The records
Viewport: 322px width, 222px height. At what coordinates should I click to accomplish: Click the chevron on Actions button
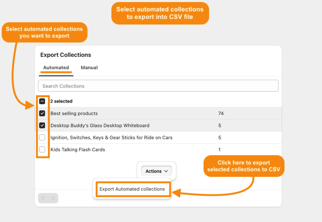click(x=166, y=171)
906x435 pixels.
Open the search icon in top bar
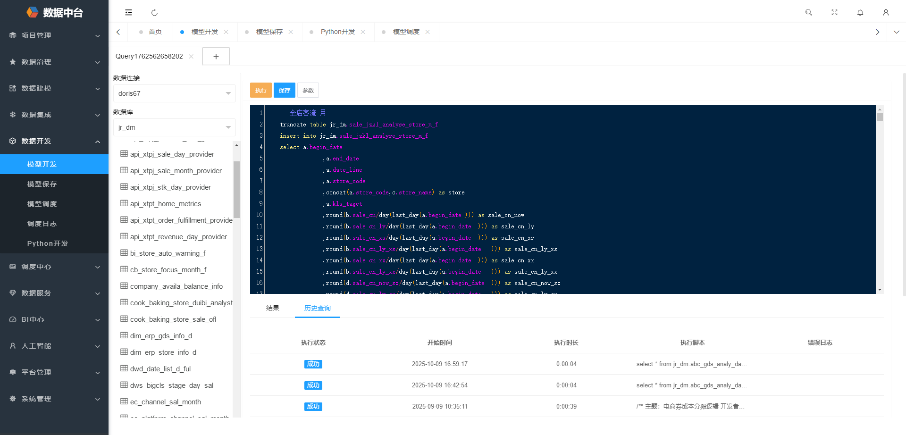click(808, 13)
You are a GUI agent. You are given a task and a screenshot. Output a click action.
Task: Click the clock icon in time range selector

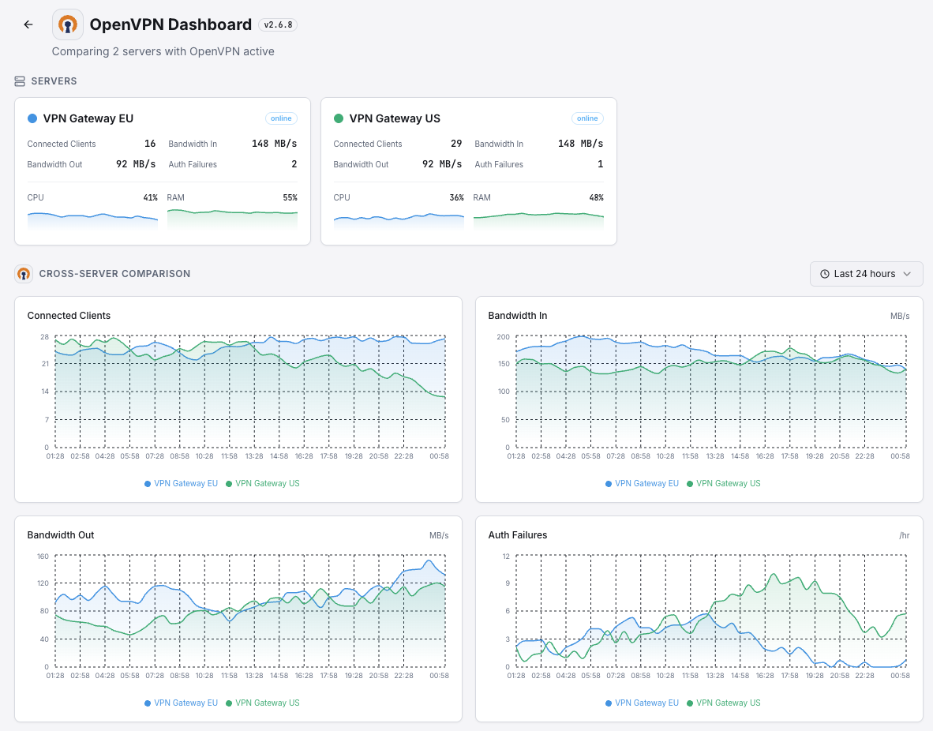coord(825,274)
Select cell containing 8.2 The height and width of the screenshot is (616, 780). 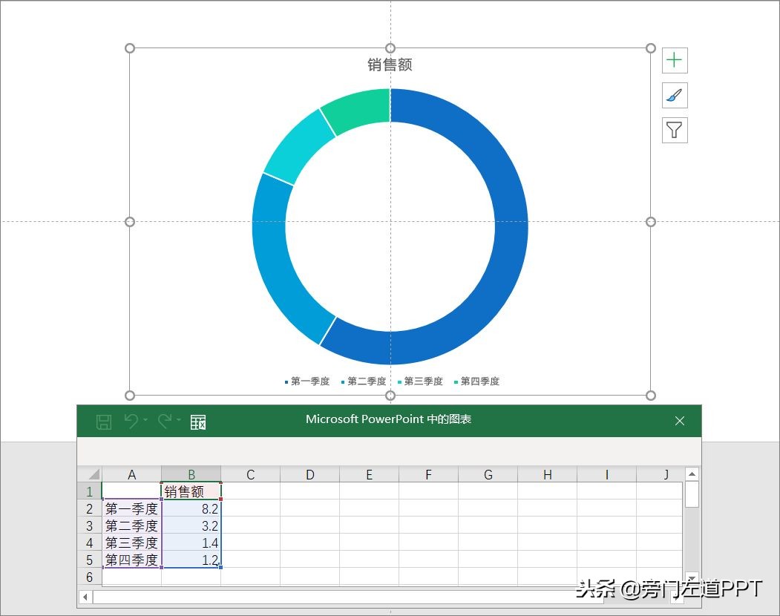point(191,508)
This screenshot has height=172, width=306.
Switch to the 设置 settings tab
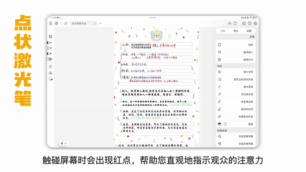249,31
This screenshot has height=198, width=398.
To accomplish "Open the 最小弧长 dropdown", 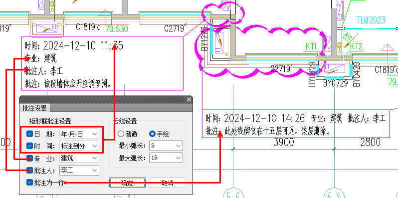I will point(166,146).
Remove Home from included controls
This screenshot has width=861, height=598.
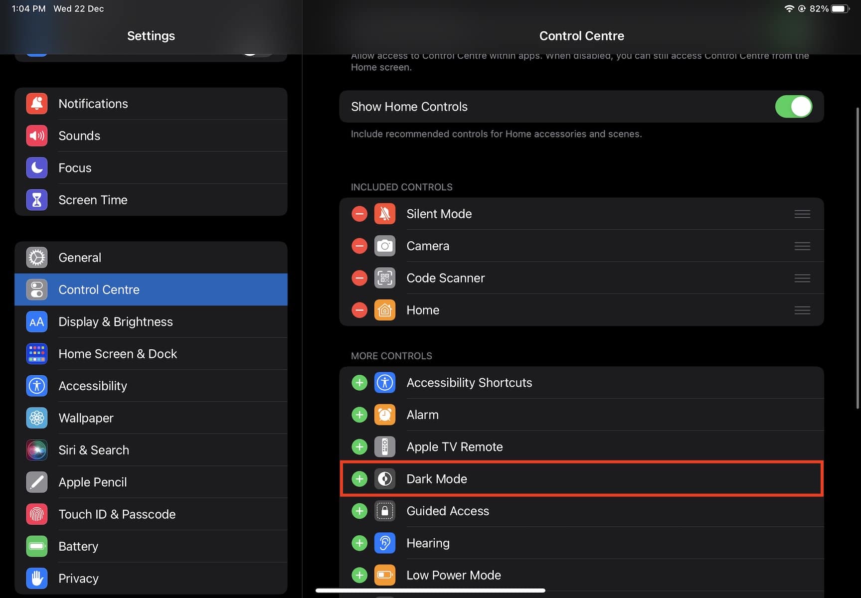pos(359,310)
==
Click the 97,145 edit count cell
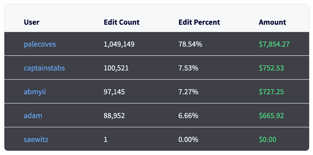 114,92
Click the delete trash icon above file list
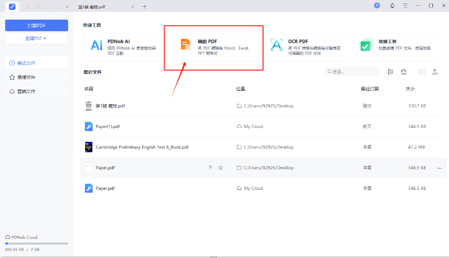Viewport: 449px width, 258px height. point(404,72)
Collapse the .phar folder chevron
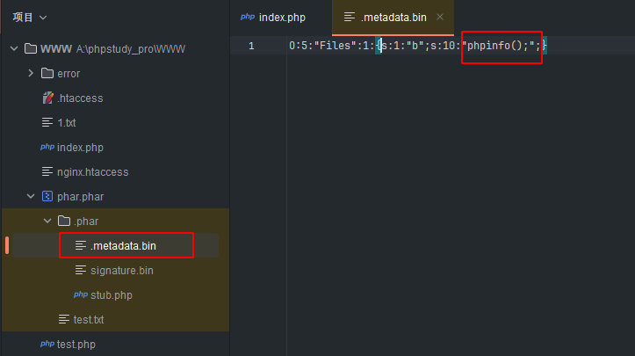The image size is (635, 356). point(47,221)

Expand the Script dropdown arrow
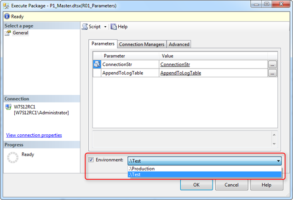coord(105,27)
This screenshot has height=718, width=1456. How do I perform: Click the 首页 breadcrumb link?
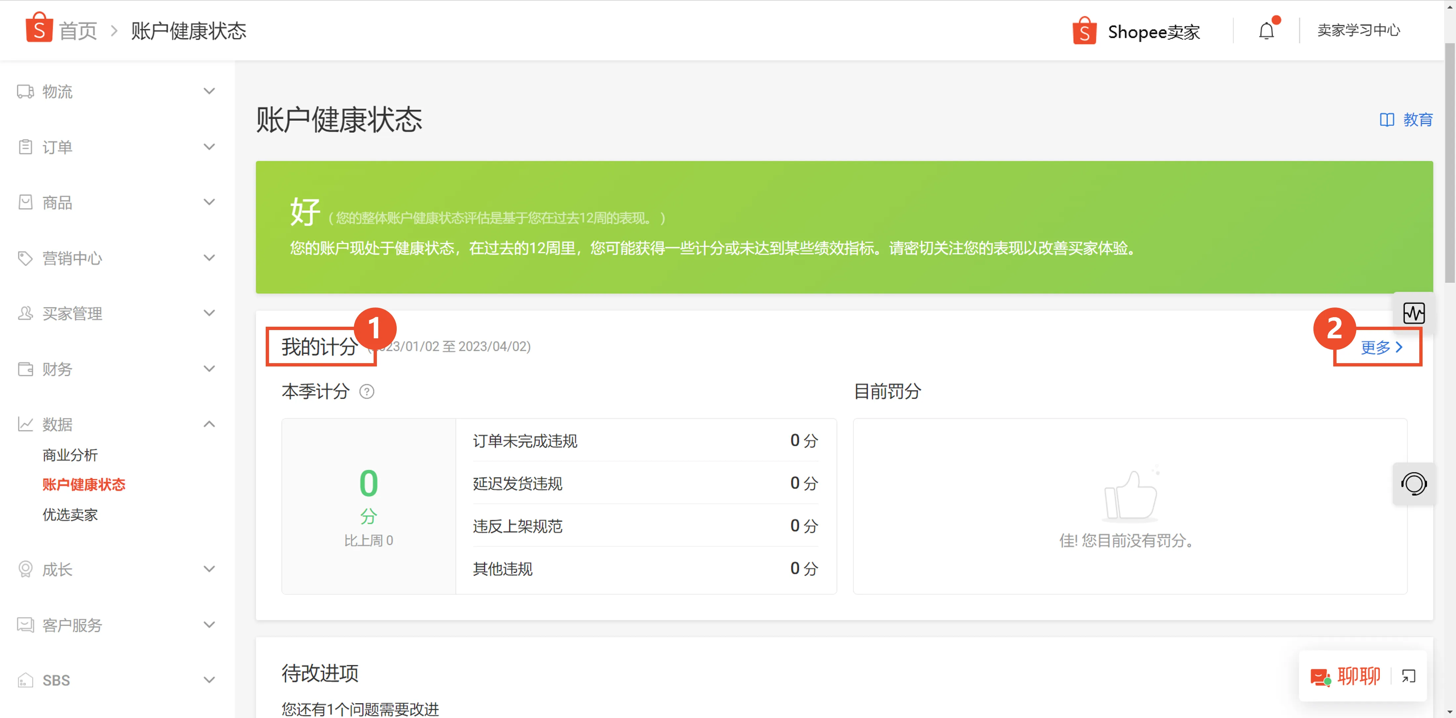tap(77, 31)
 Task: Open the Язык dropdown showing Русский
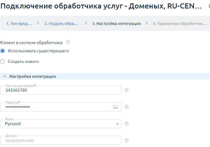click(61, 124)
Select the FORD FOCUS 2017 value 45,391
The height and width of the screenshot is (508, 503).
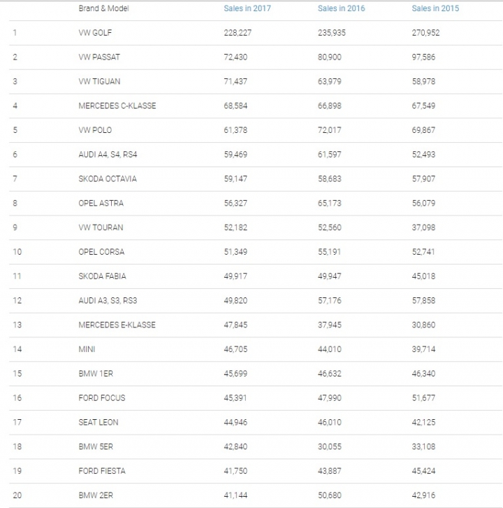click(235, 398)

Aim
Reproduce the material from the line containing "Task: Open the Язык dropdown showing Русский" up to and including the line containing "click(235, 398)", leaving out the pictures.

Task solution
 Task: Open the Язык dropdown showing Русский
click(61, 124)
Select the FORD FOCUS 2017 value 45,391
The height and width of the screenshot is (508, 503).
click(235, 398)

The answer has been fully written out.